> TASK GOAL
Exact copy, no pictures: return only the lines below from the line with "ヘルプ・お問い合わせ (966, 12)" up to and including the line with "Register a new account (194, 1626)".

> DATA FOR THIS EXERCISE
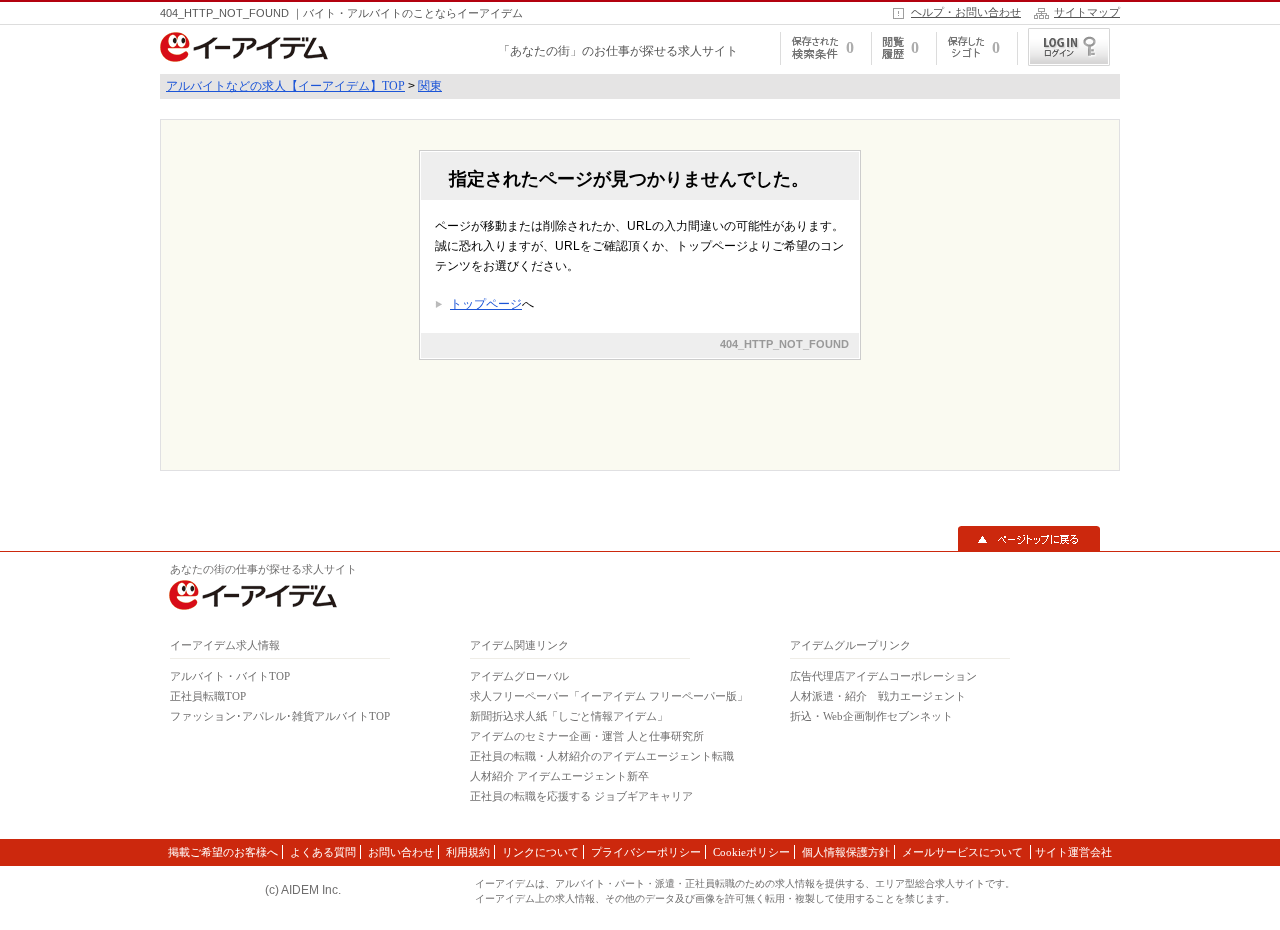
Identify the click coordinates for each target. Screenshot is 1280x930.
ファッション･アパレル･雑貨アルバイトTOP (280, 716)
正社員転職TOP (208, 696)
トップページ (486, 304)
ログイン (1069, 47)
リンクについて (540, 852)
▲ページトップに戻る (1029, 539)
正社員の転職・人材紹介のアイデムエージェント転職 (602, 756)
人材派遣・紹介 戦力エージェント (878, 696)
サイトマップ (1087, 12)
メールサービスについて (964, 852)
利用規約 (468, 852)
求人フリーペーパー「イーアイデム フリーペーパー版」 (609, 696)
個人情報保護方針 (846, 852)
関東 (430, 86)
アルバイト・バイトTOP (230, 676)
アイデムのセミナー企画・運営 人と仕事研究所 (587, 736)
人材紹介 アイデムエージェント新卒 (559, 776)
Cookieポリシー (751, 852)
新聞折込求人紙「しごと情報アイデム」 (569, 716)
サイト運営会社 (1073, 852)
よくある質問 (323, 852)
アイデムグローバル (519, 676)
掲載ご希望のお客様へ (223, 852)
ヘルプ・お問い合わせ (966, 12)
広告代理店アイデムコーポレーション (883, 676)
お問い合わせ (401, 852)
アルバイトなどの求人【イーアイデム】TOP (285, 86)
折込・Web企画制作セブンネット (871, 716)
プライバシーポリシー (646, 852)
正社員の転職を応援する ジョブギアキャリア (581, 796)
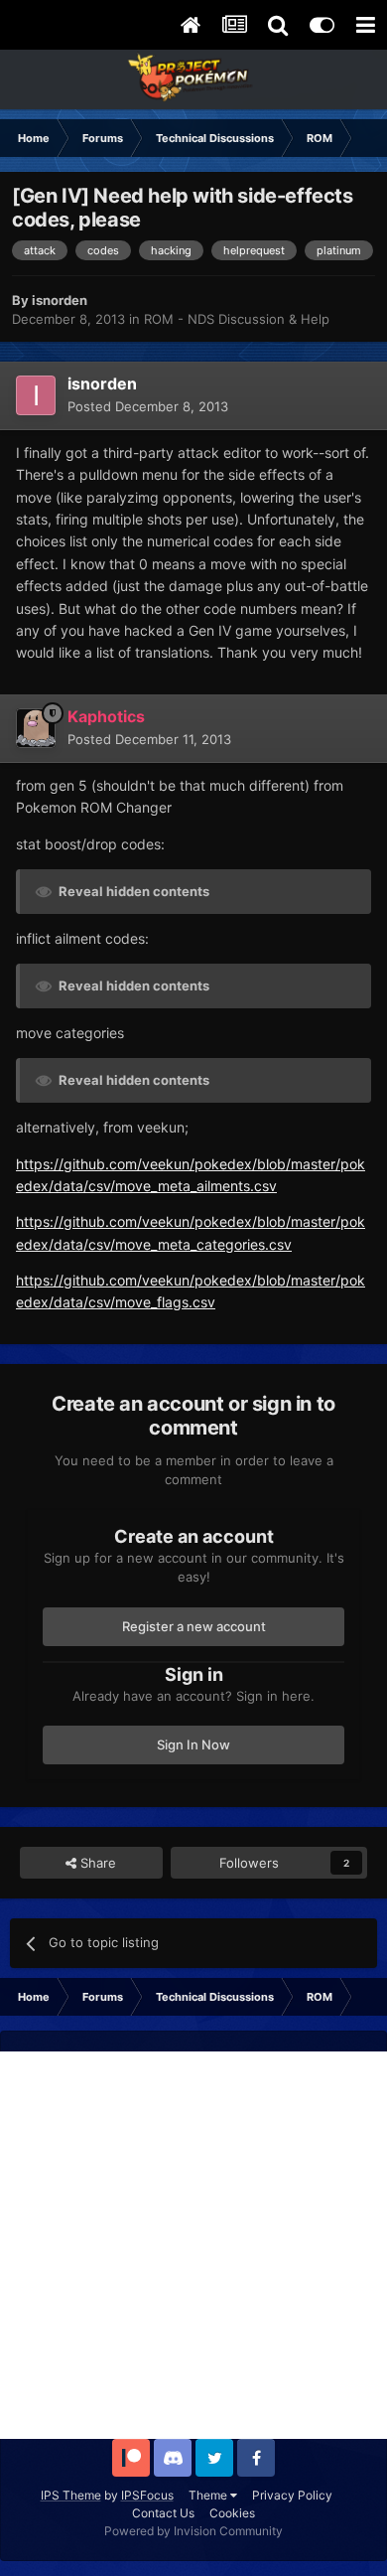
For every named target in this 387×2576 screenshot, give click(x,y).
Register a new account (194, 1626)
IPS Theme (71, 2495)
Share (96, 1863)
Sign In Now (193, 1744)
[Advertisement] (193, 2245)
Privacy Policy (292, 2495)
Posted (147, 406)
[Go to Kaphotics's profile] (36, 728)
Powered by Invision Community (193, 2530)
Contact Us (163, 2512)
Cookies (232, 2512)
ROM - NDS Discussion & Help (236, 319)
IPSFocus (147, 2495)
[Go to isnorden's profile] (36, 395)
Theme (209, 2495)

==

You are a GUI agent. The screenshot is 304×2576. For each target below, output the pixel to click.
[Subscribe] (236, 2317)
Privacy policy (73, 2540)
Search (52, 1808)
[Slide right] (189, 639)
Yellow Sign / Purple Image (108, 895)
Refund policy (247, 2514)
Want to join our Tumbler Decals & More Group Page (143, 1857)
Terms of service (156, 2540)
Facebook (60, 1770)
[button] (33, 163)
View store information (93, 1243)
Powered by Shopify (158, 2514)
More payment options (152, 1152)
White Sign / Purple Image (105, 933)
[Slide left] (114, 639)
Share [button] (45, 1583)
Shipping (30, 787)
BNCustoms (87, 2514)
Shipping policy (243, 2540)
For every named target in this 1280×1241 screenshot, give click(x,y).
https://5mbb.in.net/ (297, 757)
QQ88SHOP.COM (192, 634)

> RESULT FOR THIS EXERCISE
ヘルプ・お問い合わせ (966, 12)
広告代理店アイデムコーポレーション (883, 676)
お問い合わせ (401, 852)
アルバイトなどの求人【イーアイデム】TOP (285, 86)
折込・Web企画制作セブンネット (871, 716)
プライバシーポリシー (646, 852)
正社員の転職を応援する ジョブギアキャリア (581, 796)
For every named target in this 387×2576 screenshot, give click(x,y).
Register a new account (194, 1626)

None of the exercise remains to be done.